Mi abuela murió el pasado Día de Todos los Santos. No es ningún drama: era mayor y hacía tiempo que había perdido la cabeza, y en esta época loca de COVID, aislamiento y mascarillas, la pobre ya no tenía mucho de lo que disfrutar.
La cuestión es que hoy se han reunido mis seis tíos a repartir sus pertenencias. No tengo claro qué se ha llevado mi madre; el único recado que yo le di fue: pide el reloj con la campana.
Se trata de un reloj antiguo cubierto con una campana de cristal. Lo tuvimos un tiempo en mi casa y siempre me gustó: me parecía mágico, como la rosa de La bella y la bestia. Cuando le dije a mi madre hace un par de días que me gustaba, me respondió:
—Pero ¿para qué lo quieres tú, si no sabes dónde vas a poner el huevo?
No le falta razón. Ahora mismo hay como seis universos de distancia entre la yo actual y Marina comprándose una casa o instalándose a largo plazo en algún sitio. Aun así, no sé, me gusta este reloj y me gusta pensar que algún día tendré dónde ponerlo.
Esto me ha hecho pensar en objetos a los que doy valor sentimental, que no son muchos.
Así que recuerde ahora mismo (e imagino que si no lo recuerdo ahora mismo, será porque no cuenta) solo se me ocurren tres: mi alianza de casada, mi llavero de Matilda y el Señor Chupete.
La alianza me la compré en el Multiplaza Escazú: un enorme centro comercial de San José donde me pasé un día probándome todo lo que tuvieran en blanco tratando de encontrar algo para la boda.
Había perdido la esperanza de encontrar una. En todo sitios las hacían solo por encargo y no estaríamos en San José el tiempo suficiente. Me resigné a casarme sin alianza y pedir una más adelante.
Sin mucha fe, entré en una de las varias joyerías del Multiplaza. Aquel día llovía un montón y se escuchaba el aguacero contra los tejados del centro comercial.
—Quiero una alianza —dije.
—¿Oro blanco, rosa, con diamantes...?
—Oro amarillo normal, de las de toda la vida.
«Señora —me entraron ganas de decirle—, si usted supiera. Nunca pensé que me casaría. Tengo hasta una etiqueta en mi blog sobre eso. Incluso aunque encontré a mi Maromo Definitivo, no creía que lo convencería para hacerlo oficial porque es de los de a mí el Estado no va a decirme a quién quiero. Pero ME CASO, SEÑORA, y el mundo ha de saberlo, y por eso quiero que mi alianza parezca una alianza y no cualquier otra cosa hippie».

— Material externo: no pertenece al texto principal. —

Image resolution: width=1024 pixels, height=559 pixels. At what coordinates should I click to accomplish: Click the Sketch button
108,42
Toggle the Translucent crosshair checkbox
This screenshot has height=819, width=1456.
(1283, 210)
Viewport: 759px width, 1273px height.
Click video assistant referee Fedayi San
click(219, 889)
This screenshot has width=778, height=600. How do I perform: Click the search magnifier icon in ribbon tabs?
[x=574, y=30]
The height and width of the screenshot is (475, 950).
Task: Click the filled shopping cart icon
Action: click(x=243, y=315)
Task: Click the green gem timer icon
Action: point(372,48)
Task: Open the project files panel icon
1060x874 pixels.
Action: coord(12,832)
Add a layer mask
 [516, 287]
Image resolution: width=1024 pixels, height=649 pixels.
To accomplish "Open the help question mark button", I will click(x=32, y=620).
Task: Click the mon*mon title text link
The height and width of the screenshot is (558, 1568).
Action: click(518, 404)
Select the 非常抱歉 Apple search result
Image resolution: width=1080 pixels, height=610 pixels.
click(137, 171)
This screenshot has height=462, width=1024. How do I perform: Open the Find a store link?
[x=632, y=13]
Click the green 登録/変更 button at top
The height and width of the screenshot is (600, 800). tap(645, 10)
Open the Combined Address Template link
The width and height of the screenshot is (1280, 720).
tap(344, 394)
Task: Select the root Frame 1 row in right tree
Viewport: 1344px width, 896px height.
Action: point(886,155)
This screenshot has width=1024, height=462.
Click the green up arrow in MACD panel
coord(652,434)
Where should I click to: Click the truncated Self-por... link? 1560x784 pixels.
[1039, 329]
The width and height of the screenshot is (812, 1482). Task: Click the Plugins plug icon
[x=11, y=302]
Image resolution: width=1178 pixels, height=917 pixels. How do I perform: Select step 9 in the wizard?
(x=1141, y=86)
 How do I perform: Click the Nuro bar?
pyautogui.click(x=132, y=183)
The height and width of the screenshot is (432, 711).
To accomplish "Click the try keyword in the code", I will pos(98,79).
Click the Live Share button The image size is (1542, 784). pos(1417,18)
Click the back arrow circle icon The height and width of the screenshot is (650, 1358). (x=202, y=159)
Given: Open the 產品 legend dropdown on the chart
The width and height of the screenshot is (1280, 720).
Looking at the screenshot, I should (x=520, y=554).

Solo tenían una pareja de alianzas de oro amarillo. Me probé la más pequeña y me encajaba como anillo al dedo (JAJAJA). Además, me pareció preciosa. No sé cuántos kilates tiene, pero su dorado es como muy mágico y puro.
La compré en el momento y luego me encerré en un baño del centro comercial, me senté sobre la tapa del váter, deshice los lazos de la bolsa y de la cajita donde me la habían guardado y me la probé con gran orgullo.
Quedaban solo dos semanas para la boda y me las pasé deseando que llegara para poder ponerme mi anillo.
E igual parece muy superficial en plan esclava del patriarcado, pero estoy orgullosa de mi anillo porque mi relación con Pablo es lo que me hace sentir más orgullosa de mi vida ahora mismo. Es lo que mejor me está saliendo. Mi hija me enorgullece, claro, pero no me da la sensación de que sea mérito mío nada de lo que hace. Mi matrimonio es otra cosa: eso sí que me lo he ganado con sangre, sudor y lágrimas.
En cuanto al llavero de Matilda: creo que ya he hablado de él otras veces. Me lo regaló mi querido Anxo por sorpresa. Se lo encargó a su madre, que iba a la feria del libro de Frankfurt, si no me equivoco, donde ella había comprado uno igual varios años antes.
No sé si es el llavero en sí o el hecho de que hubiera tanta logística involucrada en el regalo (su madre, la feria del libro de Frankfurt, que su madre lo trajera de Guadalajara, donde vivía, a Cádiz). El caso es que fue uno de los regalos que más me han conmovido en mi vida.
El último objeto entrañable lo perdimos en el avión de España a Costa Rica. Se trata del Señor Chupete: el primer chupete de Alana y su favorito desde que nació, al que Pablo le había cortado el asa para que no se lo quitara sin querer con su manita. Imaginaba ese chupete como uno de los pocos objetos de mi hija que guardaría toda la vida, pero se perdió para siempre entre los asientos de un avión de Iberia cualquiera.
Es lo que tienen los objetos con valor sentimental, supongo; que su destino último es perderse en el olvido. O igual solo soy yo con mi despiste.